Duas das maiores lojas do mundo irão retirar CDs das suas prateleiras

Best Buy e Target adotam novas estratégias relacionadas ao formato

CD Player
Foto de CD Player via Shutterstock
 

Será que estamos chegando ao fim da era dos CDs?

Pelo menos no que diz respeito a algumas das maiores redes de lojas de departamentos do planeta, esse deve ser o caso.

De acordo com a Billboard, a Best Buy já teria avisado aos seus fornecedores que até o dia 01 de Julho não irá mais comercializar CDs em suas mais de mil lojas.

De forma até certo ponto irônica, a rede irá continuar vendendo discos de vinil pelo menos durante os próximos dois anos, além de vitrolas. Vale lembrar que apesar de hoje em dia ser lembrada por eletrônicos e produtos de informática, a Best Buy nasceu como a Sound Of Music, em 1966, especializada em aparelhos de som de alta fidelidade.

Outra rede enorme de lojas dos Estados Unidos (e que curiosamente também nasceu em Minneapolis, assim como a Best Buy) anunciou recentemente uma mudança drástica na forma como irá comercializar os CDs.

A Target disse às distribuidoras que daqui pra frente pretende comercializá-los apenas no regime de consignação; ou seja, ela só irá pagar para as gravadoras pelos CDs que efetivamente forem vendidos. Hoje, ela compra os discos compactos e gasta quando manda de volta os que não são comercializados, recebendo apenas crédito em troca.
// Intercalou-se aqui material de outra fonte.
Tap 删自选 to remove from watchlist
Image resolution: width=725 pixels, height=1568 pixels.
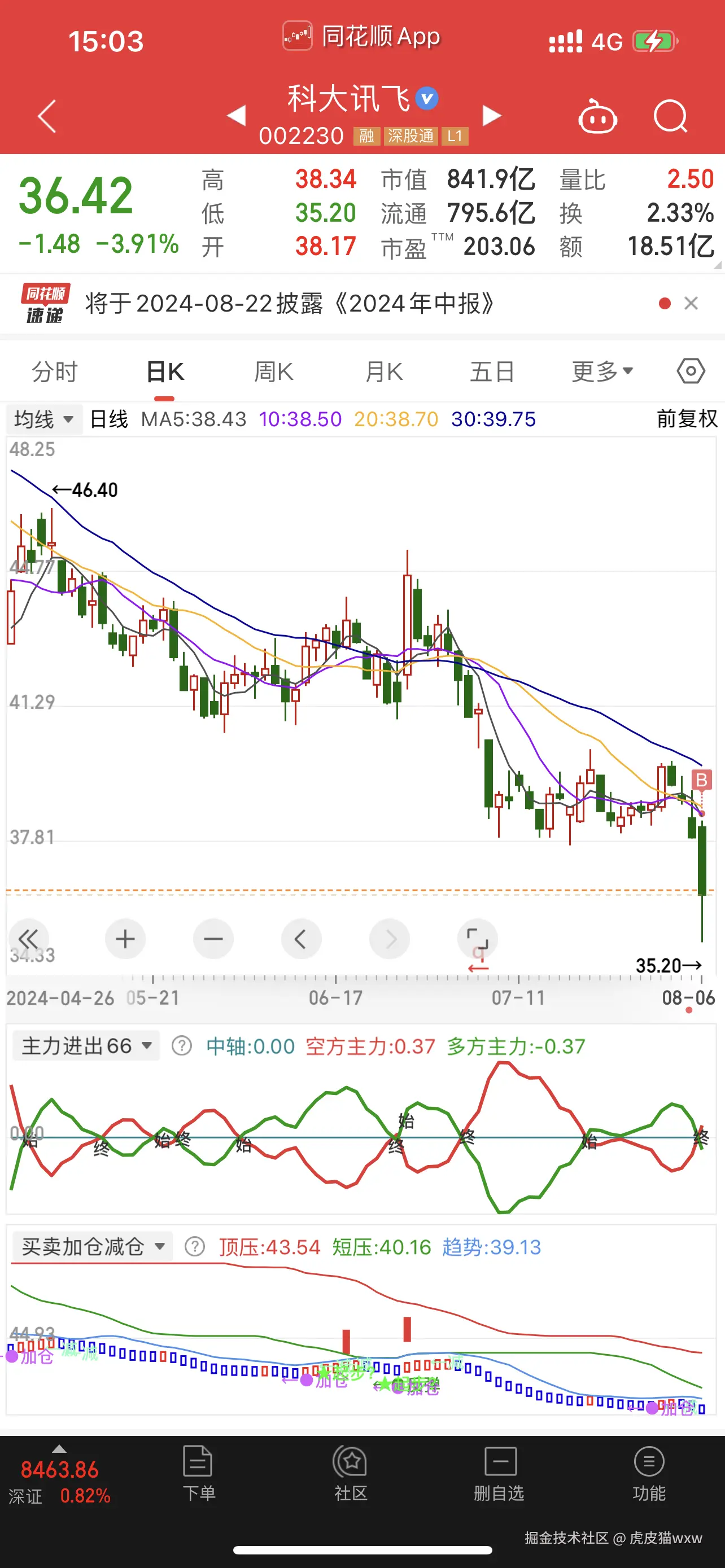coord(499,1474)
Segundo a matéria, a Target iria fazer o mesmo com DVDs, sendo que esses já passariam a ser adquiridos dos fornecedores em 01 de Fevereiro e os CDs têm uma data de novo modelo indefinida entre 01 de Abril ou 01 de Maio.

Dessa forma, se as gravadoras e distribuidoras não aceitarem a comercialização em consignação, a Target também poderia remover os CDs de suas prateleiras o que, convenhamos, parece ser apenas questão de tempo com a popularização do streaming e a volta dos discos de vinil.

Compact Disc

O CD, ou Disco Compacto, foi lançado em 1982 após um trabalho conjunto das gigantes Philips e Sony, que se basearam em conceitos inventados e patenteados pelo norte-americano James T. Russell, nome fundamental em vários aspectos das tecnologias envolvidas na gravação e na leitura óptica.

Nos anos 90 e 2000, o formato tornou-se o mais utilizado em todo planeta para o lançamento de áudio, e seu declínio começou a acontecer por volta de 2005, quando a Internet passou a popularizar os formatos digitais.

Será que os disquinhos irão virar relíquia em casa?